Pamper Me to Hell & Back by New Zealand poet Hera Lindsay Bird is a bold and brazen pamphlet, with a startlingly provocatively style. It was published as part of The Laureate’s Choice, a project organised by The Poetry Business in collaboration with Carol Ann Duffy, and it’s definitely the most original out of the bunch (the others are Nathalie Burdett’s Urban Drift, Keith Hutson’s Troupers, and John Fennelly’s Another Hunger). Duffy labels Bird’s collection as “Without doubt the most arresting and original new young poet – on page and in performance – to arrive”, and she’s certainly not wrong.

The pages of Pamper Me to Hell & Back are packed with sardonicism, particularly when it comes to death. The theme seems to flare up her sceptically humorous streak, as in ‘Everything is about to go wrong forever’, for example, when all she can focus on at her own funeral is the ham sandwiches going to waste. A certain paranoia comes out to play as the speaker plans for both hands to be chopped off by a helicopter blade, only to flutter off and slap her mother in the face, twice. Elsewhere, she describes love as “a fascinating disease” and heartbreak as a “tax audit of the soul”.

There’s no sentimentality or romanticism to be found, but there are clever remarks between all the 90s celebrity references.
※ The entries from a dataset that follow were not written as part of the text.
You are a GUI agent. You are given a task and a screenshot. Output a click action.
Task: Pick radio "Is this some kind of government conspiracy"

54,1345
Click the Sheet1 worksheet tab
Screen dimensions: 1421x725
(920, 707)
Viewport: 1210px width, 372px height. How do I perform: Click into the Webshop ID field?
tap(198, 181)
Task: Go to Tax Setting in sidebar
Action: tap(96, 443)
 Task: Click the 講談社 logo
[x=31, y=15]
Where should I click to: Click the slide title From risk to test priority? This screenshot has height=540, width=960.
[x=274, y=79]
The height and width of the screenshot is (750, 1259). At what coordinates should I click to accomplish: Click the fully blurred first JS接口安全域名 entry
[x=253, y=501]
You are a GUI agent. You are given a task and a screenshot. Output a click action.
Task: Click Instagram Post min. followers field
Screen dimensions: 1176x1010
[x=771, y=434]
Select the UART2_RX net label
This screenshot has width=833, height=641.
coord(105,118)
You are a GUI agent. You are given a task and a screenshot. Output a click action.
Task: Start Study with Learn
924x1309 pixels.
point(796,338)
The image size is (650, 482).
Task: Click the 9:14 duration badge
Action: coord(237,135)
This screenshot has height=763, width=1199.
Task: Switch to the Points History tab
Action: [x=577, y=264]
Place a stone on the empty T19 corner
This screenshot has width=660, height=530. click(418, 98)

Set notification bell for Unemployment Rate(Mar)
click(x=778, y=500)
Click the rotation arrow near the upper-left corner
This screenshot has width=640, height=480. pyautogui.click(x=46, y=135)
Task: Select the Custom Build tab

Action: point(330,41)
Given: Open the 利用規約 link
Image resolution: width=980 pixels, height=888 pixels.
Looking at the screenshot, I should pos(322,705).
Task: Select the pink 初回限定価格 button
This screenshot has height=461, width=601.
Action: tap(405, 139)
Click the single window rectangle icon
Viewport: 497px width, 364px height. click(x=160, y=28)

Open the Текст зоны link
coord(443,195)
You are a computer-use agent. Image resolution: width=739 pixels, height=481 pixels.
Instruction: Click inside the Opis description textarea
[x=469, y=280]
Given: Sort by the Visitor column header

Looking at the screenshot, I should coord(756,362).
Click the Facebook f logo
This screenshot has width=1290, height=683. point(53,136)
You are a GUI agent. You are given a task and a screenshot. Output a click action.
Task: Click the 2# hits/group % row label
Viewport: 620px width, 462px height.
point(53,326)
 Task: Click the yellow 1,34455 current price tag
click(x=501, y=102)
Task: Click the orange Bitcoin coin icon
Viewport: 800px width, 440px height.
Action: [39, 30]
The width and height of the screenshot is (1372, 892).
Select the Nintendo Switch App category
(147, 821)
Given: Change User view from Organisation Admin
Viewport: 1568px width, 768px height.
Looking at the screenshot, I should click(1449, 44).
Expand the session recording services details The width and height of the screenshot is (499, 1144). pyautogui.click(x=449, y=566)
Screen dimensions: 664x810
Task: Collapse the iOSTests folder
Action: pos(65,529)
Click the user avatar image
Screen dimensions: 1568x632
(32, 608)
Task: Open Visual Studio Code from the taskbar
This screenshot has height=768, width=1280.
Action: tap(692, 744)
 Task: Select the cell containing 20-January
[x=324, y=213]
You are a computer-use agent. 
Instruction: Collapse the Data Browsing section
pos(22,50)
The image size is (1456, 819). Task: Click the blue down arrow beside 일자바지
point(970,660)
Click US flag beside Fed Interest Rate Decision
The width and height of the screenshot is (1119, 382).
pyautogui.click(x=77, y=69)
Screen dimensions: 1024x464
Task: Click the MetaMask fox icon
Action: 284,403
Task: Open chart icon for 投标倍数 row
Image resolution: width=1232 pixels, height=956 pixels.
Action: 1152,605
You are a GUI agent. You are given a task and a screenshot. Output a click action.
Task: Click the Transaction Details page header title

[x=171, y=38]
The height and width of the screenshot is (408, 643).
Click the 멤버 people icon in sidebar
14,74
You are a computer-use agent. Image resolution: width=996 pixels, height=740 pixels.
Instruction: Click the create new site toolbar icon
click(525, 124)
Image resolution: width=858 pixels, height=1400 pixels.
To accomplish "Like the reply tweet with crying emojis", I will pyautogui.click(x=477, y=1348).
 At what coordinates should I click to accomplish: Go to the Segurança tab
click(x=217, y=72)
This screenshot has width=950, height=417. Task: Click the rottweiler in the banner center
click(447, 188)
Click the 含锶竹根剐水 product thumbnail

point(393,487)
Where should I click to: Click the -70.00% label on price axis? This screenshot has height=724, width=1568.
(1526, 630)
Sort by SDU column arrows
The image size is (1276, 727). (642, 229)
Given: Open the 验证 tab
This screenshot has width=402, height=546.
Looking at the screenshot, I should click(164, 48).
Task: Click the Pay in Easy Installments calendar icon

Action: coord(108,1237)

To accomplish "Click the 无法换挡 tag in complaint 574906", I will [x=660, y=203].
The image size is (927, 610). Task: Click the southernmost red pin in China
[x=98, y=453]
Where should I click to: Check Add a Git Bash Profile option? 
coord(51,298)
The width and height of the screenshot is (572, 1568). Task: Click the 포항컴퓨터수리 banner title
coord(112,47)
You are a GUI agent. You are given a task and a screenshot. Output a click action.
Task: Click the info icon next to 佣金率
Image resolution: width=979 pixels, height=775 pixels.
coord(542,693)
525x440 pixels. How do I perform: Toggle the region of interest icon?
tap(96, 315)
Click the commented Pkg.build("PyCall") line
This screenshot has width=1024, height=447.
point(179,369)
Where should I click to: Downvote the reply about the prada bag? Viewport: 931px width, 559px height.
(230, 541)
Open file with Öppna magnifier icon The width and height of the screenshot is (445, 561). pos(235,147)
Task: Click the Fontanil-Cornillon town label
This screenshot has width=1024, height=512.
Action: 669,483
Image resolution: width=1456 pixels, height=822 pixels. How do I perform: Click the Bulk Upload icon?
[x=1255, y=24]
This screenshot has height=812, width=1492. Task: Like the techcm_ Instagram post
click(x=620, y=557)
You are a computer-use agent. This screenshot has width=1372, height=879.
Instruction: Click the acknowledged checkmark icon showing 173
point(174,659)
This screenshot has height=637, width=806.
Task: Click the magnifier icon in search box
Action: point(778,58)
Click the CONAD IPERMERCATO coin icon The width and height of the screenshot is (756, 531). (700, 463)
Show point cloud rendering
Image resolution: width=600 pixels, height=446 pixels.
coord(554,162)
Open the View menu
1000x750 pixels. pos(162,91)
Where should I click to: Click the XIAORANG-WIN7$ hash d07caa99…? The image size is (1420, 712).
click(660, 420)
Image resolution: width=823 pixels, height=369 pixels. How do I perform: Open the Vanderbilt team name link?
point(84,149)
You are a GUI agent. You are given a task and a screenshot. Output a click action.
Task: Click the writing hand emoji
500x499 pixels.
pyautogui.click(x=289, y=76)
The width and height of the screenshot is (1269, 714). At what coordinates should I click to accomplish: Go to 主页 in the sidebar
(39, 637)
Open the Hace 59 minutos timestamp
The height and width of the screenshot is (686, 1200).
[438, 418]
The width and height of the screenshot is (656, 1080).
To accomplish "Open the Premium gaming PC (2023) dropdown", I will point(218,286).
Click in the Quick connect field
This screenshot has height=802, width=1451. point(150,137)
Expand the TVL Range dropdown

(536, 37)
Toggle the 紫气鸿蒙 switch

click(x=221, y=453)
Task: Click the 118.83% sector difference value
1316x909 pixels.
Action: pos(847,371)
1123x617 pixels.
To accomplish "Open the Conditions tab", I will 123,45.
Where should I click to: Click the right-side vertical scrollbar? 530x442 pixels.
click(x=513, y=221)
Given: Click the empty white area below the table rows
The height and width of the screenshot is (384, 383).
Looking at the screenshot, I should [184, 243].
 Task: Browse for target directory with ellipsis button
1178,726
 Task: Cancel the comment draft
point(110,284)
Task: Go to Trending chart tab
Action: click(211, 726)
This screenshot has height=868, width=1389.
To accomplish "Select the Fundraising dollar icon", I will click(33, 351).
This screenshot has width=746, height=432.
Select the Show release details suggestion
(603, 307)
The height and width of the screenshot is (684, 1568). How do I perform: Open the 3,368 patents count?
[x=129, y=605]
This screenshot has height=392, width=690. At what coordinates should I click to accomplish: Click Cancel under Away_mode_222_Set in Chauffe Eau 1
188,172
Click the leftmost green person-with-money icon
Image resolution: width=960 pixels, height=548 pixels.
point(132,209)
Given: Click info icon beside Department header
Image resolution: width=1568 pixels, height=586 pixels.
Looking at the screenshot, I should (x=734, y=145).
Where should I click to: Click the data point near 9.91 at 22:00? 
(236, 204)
Yet, she insists that “Being clever is a waste of time” in ‘Speech time’, a poem that’s ironically the most intelligent one of the lot. “Poetry is like pushing a pram through the dawn/ But the pram is on fire, because the fire is your baby”, she explains, going on to add: “It’s a bedside draw packed with snow”.

Bird is gifted with an abundant capacity for absurdity, a command of witty diction, and an unerring ear for the deep music of laughter that she inspires in bundles from this reader.

Jade Cuttle
Jade Cuttle read Literature at Cambridge University, is a Ledbury Poetry Festival Emerging Critic, and was named Best Reviewer (Editor’s Choice) in the Saboteur Awards 2018.